Mohammed Yaqub led units of the Afghan Army who were loyal to Hafizullah Amin, which eventually resulted in Taraki and his supporters from being removed from power on 14 September 1979. On October 23, 1979, Yaqub would be elected as a member of the Central Committee of the People's Democratic Party of Afghanistan. In the book “Secret Commander” by Colonel General Yuri Vladimirovich Tukharinov, Yaqub is described as a “strong-willed” and “decisive” military commander.

Tall, athletic figure, a beautiful, strong-willed face and a penetrating gaze, he had enormous energy and efficiency. He was fanatically devoted to Hafizullah Amin. He constantly maintained contact with division commanders who obeyed unquestioningly to him.
— Colonel General Merimsky Viktor Arkadievich

In a book written by “Ivanova”, a Soviet soldier who participated in the Soviet–Afghan War, it was argued that only two people in Afghanistan could create obstacles for a Parchamite regime change in the country before the introduction of Soviet troops; Hafizullah Amin and Mohammed Yaqub. According to Ivanova, the chief military adviser of the USSR in Afghanistan, Colonel General Soltan Kekkezovich Magometov met with Yaqub and enquired if he would stay loyal to Amin under any circumstances. Yaqub replied that he would remain loyal to Amin.

== Death ==
On 27 December 1979, Mohammed Yaqub would be killed during the Tajbeg Palace assault. There are various accounts of how he died, with Ivanova's book claiming several Soviet VDV paratroopers met the Chief of General Staff to negotiate the deployment of Soviet troops into the Afghan capital, Kabul, by agreement with Amin.

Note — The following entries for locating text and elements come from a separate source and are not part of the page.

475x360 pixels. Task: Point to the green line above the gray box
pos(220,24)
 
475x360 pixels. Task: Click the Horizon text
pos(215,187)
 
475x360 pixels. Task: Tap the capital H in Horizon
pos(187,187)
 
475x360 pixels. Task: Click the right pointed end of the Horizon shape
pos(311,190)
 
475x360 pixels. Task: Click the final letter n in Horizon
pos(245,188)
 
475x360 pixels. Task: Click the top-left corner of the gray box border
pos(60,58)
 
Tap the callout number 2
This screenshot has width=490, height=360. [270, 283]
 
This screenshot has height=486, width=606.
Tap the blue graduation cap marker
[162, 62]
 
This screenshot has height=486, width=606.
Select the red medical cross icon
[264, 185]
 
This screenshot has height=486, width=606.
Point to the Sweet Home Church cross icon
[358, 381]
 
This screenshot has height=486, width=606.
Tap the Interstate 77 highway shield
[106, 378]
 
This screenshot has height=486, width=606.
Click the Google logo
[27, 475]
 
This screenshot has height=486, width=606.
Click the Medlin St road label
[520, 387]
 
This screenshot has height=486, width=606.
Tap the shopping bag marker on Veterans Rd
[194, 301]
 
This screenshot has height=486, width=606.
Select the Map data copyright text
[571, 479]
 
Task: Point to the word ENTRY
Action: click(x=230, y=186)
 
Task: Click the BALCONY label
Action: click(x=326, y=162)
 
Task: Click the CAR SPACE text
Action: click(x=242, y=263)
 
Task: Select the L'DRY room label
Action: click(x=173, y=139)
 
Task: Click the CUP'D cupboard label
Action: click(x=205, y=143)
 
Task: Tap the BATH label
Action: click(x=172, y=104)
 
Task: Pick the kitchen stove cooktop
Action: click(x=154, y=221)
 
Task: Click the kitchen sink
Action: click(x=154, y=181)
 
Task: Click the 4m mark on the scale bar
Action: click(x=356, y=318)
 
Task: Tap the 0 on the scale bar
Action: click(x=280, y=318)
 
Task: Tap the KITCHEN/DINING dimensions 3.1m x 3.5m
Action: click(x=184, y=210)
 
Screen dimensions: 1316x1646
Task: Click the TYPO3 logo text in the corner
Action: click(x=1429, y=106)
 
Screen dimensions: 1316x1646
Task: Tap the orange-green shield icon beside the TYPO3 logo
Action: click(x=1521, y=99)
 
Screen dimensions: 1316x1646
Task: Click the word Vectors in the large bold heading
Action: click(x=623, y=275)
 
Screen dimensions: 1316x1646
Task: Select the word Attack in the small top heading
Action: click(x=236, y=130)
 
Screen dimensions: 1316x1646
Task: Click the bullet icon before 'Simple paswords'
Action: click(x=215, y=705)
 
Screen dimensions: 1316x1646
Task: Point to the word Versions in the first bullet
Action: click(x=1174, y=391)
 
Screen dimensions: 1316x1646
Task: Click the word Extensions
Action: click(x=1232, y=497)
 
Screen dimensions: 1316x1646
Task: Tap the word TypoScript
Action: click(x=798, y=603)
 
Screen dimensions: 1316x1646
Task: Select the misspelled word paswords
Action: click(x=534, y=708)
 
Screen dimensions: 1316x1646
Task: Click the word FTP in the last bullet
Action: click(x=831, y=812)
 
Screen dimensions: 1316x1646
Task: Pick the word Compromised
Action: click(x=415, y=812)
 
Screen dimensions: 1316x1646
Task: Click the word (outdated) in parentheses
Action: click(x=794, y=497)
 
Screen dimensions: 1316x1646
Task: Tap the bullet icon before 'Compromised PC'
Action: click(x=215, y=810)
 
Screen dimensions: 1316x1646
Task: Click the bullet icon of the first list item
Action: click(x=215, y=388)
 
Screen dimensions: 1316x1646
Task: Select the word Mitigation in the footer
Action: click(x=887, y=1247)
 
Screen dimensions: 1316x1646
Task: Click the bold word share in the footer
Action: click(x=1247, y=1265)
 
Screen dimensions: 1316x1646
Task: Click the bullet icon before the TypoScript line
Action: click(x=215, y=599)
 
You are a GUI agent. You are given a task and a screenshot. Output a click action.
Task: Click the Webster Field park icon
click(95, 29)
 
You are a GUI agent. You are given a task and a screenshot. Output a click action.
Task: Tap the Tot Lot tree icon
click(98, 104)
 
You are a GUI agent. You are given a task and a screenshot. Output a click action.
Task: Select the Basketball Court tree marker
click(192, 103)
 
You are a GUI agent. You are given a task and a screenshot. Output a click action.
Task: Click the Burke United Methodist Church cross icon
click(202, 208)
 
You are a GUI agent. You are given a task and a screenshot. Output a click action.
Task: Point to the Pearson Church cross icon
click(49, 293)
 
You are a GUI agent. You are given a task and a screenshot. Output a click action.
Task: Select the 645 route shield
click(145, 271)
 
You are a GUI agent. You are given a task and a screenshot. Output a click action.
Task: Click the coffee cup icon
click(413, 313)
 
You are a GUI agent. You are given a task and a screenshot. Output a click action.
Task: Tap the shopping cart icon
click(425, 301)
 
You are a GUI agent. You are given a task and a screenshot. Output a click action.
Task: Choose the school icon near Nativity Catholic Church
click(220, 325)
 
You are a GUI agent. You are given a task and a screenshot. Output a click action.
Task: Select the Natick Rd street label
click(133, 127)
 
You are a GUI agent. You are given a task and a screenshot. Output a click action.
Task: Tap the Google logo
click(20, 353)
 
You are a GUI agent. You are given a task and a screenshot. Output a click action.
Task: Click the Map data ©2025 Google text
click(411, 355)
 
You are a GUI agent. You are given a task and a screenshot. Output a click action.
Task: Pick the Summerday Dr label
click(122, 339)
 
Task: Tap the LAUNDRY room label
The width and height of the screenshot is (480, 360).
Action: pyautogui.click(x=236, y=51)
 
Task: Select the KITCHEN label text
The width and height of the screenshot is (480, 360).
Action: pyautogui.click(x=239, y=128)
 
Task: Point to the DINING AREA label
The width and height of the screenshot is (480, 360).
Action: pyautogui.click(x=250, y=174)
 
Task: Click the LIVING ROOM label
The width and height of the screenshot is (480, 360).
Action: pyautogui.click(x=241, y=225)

His Soviet adviser was also in the room. According to Ivanova's interpretation of events, Yaqub received the visitors with extreme caution and only talked to them when the Afghan National Guard, the branch of the Afghan Armed Forces which protected Tajbeg Palace, were in his presence. During an attempt to arrest Yaqub, he pulled out a pistol and tried to escape through a secret door in the palace, but he was too heavily wounded. He was killed by Abdul Wakil, who was in civilian clothing, being shot five times. Gulabzoy also took part in the operation, supporting the idea of a Parcham-dominated government and previously plotting to kill Hafizullah Amin with the “gang of four”.